§ **Exercise requirements**
**a.** From the Kan Wang biography, repeat the passage starting with "- Doctoral advisor: Marc" and going on through "Marc Van Montagu.".
**b.** Name everyone the Kan Wang biography says Wang worked with in 2007 on using nanotechnology to penetrate plant cell walls.
**c.** According to the Kan Wang biography, what grant did Wang receive from the National Science Foundation?

§ **Study text**
*** Block opens ***

- Born: 1957 (age 67–68)

Academic background
- Education: BS, Biochemistry, 1982, Fudan University PhD, Plant Biology, 1987, Ghent University
- Thesis: 軸對稱金屬冷鍛之成形極限 / Zhou dui cheng jin shu leng duan zhi cheng xing ji xian (1987)
- Doctoral advisor: Marc Van Montagu

Academic work
- Institutions: Iowa State University
- Doctoral students: Rachel Chikwamba

= Kan Wang =

Chinese-American agronomist (born 1957)

Kan Wang (born 1957) is a Chinese-American agronomist. As a professor at Iowa State University, Wang was elected a Fellow of the American Association for the Advancement of Science for her "advances in genetic engineering in plants using Agrobacterium tumefaciens."

==Early life and education==
Wang completed her Bachelor of Science degree in biochemistry from Fudan University in 1982 and her PhD in plant biology from the Ghent University. Her thesis advisor was Marc Van Montagu.

==Career==
Wang joined the Agronomy Department at Iowa State University in December 1995 as the director of the newly established Plant Transformation Facility. She later held the Global Professorship in Biotechnology. In 2007, she collaborated with Brian Trewyn, Francois Torney, and Victor Lin to become the first scientists to use nanotechnology to penetrate rigid plant cell walls and deliver DNA and chemicals with precise control. Wang later demonstrated the ability to deliver proteins and DNA into plant cells simultaneously using mesoporous silica nanoparticles. As a result of her research, she was honored with one of the 2015 Iowa Women of Innovation Award.

As a full professor, Wang received a three-year, $830,000 grant from the National Science Foundation to "develop a suite of technological tools that could allow scientists to develop yams with improved yields, nutritional value and better resistance to stresses." She was later awarded the 2017 Fellow Award from the Society for In Vitro Biology. During the COVID-19 pandemic, Wang was elected a Fellow of the American Association for the Advancement of Science for her "advances in genetic engineering in plants using Agrobacterium tumefaciens." She also received the 2020 Outstanding Achievement in Research Award.

*** Block closes ***

§ **Information**
*** Block opens ***

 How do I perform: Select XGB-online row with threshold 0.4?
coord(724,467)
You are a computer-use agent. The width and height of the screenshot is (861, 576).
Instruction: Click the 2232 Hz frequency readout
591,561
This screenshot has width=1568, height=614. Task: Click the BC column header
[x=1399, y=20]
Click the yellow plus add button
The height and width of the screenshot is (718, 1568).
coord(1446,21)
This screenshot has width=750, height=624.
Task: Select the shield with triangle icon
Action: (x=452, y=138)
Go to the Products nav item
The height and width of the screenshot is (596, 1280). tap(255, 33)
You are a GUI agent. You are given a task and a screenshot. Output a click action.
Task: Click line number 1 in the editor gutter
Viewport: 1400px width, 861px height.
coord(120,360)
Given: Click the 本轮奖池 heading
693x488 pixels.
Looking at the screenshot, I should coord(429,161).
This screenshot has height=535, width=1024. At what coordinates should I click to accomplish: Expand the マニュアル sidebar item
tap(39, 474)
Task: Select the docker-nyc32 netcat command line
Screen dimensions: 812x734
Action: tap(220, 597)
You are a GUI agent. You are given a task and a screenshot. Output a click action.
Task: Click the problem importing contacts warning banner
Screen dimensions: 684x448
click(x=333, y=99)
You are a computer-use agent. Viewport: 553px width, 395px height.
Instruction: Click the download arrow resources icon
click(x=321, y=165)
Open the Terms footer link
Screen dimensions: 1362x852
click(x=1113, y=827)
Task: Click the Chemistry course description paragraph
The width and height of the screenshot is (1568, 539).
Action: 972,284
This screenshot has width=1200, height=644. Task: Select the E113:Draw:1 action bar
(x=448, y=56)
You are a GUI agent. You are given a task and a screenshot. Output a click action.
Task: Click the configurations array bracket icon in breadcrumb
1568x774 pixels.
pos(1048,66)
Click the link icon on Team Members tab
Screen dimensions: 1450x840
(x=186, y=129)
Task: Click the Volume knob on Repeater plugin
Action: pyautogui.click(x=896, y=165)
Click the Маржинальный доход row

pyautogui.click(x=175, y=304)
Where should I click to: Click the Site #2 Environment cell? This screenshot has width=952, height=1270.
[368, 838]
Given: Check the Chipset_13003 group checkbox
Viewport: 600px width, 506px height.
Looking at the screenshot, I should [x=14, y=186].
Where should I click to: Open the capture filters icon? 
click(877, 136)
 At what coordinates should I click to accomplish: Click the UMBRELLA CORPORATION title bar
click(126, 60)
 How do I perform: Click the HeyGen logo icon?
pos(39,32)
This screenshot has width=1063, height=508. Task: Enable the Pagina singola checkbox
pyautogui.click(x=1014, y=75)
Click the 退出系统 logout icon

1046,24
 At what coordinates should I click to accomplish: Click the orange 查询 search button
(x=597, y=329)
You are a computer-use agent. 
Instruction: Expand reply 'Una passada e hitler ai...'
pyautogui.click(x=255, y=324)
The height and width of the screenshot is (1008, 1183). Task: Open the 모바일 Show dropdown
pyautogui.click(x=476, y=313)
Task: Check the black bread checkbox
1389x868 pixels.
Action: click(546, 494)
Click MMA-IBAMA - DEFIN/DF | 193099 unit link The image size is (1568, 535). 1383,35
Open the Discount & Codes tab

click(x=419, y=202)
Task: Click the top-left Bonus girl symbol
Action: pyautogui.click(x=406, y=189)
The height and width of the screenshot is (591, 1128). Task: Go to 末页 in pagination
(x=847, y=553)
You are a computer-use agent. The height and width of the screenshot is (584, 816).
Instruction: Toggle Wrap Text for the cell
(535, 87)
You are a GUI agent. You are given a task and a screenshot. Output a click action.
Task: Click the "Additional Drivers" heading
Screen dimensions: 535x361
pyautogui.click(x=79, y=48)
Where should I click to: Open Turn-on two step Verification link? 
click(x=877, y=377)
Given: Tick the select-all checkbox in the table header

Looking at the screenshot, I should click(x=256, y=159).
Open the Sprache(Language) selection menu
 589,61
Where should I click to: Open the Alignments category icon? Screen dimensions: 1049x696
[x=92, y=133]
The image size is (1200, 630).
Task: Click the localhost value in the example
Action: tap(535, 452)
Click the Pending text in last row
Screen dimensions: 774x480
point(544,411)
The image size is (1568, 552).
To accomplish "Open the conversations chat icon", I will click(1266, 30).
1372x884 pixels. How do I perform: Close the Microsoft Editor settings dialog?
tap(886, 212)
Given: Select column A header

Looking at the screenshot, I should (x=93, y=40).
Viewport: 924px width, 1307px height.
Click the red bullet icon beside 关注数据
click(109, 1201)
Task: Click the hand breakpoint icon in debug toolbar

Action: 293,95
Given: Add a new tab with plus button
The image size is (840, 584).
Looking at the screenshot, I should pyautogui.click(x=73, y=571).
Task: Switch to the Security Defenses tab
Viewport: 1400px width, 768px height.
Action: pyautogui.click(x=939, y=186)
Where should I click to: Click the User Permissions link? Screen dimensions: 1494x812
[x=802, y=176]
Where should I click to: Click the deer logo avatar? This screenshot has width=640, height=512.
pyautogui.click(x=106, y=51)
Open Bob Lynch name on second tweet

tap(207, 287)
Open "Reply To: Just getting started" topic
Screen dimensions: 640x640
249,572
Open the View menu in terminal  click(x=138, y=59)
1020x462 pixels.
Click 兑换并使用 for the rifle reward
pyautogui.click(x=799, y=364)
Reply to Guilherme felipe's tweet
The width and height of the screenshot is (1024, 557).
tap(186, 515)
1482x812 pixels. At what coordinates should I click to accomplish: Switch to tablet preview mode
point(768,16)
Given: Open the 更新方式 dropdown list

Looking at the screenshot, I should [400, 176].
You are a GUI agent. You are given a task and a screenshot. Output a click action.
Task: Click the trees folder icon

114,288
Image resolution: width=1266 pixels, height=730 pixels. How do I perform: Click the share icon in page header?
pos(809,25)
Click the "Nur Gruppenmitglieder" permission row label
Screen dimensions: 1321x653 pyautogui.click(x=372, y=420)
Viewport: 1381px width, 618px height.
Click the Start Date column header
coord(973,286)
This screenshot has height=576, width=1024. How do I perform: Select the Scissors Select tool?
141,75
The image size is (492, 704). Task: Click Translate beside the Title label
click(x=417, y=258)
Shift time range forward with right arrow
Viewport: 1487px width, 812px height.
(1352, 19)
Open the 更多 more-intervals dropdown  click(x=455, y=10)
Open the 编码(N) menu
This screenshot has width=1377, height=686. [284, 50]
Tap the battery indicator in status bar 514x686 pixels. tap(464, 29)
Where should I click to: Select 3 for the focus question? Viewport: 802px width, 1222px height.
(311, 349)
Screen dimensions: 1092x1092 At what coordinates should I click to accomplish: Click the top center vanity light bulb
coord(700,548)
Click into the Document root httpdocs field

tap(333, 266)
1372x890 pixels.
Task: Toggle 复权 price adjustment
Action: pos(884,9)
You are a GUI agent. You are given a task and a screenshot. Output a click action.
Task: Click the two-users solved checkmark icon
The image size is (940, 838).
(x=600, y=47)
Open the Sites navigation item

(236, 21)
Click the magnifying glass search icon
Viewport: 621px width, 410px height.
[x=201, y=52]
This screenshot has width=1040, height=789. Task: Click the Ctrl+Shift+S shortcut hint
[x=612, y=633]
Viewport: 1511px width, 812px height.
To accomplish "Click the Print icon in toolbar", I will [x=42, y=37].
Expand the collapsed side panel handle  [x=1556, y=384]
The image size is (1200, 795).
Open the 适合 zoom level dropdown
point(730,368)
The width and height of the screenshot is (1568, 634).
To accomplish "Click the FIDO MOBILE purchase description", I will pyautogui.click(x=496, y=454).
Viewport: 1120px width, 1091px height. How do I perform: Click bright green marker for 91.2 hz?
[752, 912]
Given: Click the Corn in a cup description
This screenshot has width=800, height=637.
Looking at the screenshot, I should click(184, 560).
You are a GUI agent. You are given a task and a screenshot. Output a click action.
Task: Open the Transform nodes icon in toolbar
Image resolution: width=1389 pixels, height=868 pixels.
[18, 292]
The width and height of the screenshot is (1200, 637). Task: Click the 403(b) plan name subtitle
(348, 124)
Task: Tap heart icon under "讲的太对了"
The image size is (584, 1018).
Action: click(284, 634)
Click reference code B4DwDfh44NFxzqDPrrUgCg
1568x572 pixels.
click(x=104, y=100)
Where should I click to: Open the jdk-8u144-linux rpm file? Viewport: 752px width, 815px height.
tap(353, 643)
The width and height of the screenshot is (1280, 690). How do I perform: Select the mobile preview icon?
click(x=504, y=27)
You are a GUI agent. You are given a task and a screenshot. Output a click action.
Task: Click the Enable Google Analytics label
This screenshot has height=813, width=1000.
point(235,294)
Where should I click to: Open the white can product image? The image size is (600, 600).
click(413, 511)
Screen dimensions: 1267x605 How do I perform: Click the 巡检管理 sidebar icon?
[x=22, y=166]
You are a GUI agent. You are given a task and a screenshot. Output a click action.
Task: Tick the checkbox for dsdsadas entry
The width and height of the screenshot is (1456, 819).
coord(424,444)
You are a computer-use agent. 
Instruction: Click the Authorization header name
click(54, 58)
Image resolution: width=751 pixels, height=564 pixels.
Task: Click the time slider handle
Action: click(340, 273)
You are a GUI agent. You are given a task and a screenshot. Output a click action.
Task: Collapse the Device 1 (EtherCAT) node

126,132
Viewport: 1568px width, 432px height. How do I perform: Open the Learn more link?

*** Block closes ***

§ **Answer section**
**a.**
- Doctoral advisor: Marc Van Montagu

Academic work
- Institutions: Iowa State University
- Doctoral students: Rachel Chikwamba

= Kan Wang =

Chinese-American agronomist (born 1957)

Kan Wang (born 1957) is a Chinese-American agronomist. As a professor at Iowa State University, Wang was elected a Fellow of the American Association for the Advancement of Science for her "advances in genetic engineering in plants using Agrobacterium tumefaciens."

==Early life and education==
Wang completed her Bachelor of Science degree in biochemistry from Fudan University in 1982 and her PhD in plant biology from the Ghent University. Her thesis advisor was Marc Van Montagu.

**b.**
Brian Trewyn
Francois Torney
Victor Lin

**c.** A three-year grant of $830,000.